— LATIHAN SOAL —
[a] Sebutkan semua frasa yang diapit tanda kutip dalam teks tentang aksi mahasiswa UI tahun 1998.
[b] Jawablah pertanyaan berikut berdasarkan teks tentang aksi mahasiswa UI tahun 1998.
(i) Di kampus mana ratusan mahasiswa UI berunjuk rasa pada 25 Februari 1998?
(ii) Dari fakultas mana arak-arakan sekitar 500 mahasiswa berjaket kuning dimulai?
(iii) Sekitar pukul berapa aksi di Kampus UI Depok berakhir?
[c] Tuliskan lanjutan teks tentang aksi mahasiswa UI tahun 1998, mulai sesudah kalimat terakhirnya.

____ KUTIPAN UNTUK DIBACA

Gerakan2 mahasiswa yang pada awalnya hanya bersifat sporadis tersebut meningkat pada tanggal 25 Februari 1998 ketika ratusan mahasiswa UI menggelar aksi protes terhadap pemerintah orde baru di Kampus UI Salemba. Keesokan harinya tanggal 26 Februari 1998 aksi protes UI terhadap pemerintah orde baru meningkat dimana ribuan mahasiswa dan segenap staf pengajar serta pegawai lingkungan UI yang dikoordinir oleh Senat Mahasiswa UI mengadakan aksi yang lebih besar di Kampus UI Depok. Dimulai dari Fakultas Ilmu Sosial dan Ilmu Politik, sekitar 500 mahasiswa berjaket kuning melakukan arak-arakan menge-lilingi kompleks kampus UI sambil mengajak mahasiswa dari fakultas2 lain. Aksi civitas akademika UI ini menunjukan sikap bahwa UI menolak pemerintahan orde baru. Barisan mahasiswa sepanjang hampir satu kilometer itu kemudian menuju pintu gerbang kampus, sambil berteriak "Hidup Demokrasi, Hidup Reformasi". Tugu selamat datang bertuliskan Universitas Indonesia lalu ditutupi spanduk putih bertuliskan "Kampus Perjuangan Rakyat" (tadinya "Kampus Perjuangan Orde Baru"). Iring-iringan itu urung keluar kampus, karena pintu gerbang telah diblokir satu batalyon aparat keamanan. Komandan Kodim Depok, yang memimpin barisan petugas keamanan mengancam bahwa ia mendapat perintah dari Pangdam V Jaya untuk menembak di tempat pelaku2 demonstrasi di luar kampus. Aksi yang dimulai sekitar pukul 11.00 berlangsung tertib dan berakhir sekitar jam 14.00. Aksi2 mahasiswa UI ini merupakan suatu gejala yang luar biasa sebab selama ini sikap politik UI terkenal (relatif) konservatif.

________
____ DATA YANG DITAMPILKAN

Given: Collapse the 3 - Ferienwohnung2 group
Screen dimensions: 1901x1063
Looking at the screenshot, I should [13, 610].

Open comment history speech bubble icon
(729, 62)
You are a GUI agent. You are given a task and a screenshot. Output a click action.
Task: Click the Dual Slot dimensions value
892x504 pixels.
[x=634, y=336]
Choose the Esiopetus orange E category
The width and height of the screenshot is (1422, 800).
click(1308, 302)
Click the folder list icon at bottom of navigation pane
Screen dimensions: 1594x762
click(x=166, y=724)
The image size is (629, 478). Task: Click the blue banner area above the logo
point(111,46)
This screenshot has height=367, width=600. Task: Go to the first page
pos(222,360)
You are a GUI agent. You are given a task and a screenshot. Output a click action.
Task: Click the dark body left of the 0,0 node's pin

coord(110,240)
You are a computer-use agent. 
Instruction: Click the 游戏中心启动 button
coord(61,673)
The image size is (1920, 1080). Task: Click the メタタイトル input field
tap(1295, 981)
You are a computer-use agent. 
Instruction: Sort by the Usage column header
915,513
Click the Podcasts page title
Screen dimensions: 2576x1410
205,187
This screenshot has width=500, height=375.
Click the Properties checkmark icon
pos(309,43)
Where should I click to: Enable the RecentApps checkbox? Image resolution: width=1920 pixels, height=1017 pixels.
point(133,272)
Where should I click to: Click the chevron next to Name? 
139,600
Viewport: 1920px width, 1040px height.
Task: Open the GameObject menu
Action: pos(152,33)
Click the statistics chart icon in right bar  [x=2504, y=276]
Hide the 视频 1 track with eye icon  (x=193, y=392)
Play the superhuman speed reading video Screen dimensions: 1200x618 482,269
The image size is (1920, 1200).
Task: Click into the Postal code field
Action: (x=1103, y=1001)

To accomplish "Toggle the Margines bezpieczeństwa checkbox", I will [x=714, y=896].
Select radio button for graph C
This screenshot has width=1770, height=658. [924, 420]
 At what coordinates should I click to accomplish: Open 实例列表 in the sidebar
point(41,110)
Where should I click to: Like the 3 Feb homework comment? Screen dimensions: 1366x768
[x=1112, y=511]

________

— JAWABAN LATIHAN —
[a]
- "Hidup Demokrasi, Hidup Reformasi"
- "Kampus Perjuangan Rakyat"
- "Kampus Perjuangan Orde Baru"

[b]
(i) Kampus UI Salemba
(ii) Fakultas Ilmu Sosial dan Ilmu Politik
(iii) Sekitar pukul 14.00

[c]
 
2. Aksi2 mahasiswa di kota2 lainnya.

Pada tanggal yang sama ribuan mahasiswa berbagai PTN/PTS di kota Bandung melakukan aksi protes di IAIN Sunan Gunung Djati di Cibiru, Bandung. Demonstrasi itu diprakarsai oleh Front Indonesia Muda Bandung (FIM-B) yaitu aliansi mahasiswa-mahasiswa berbagai perguruan tinggi di Bandung.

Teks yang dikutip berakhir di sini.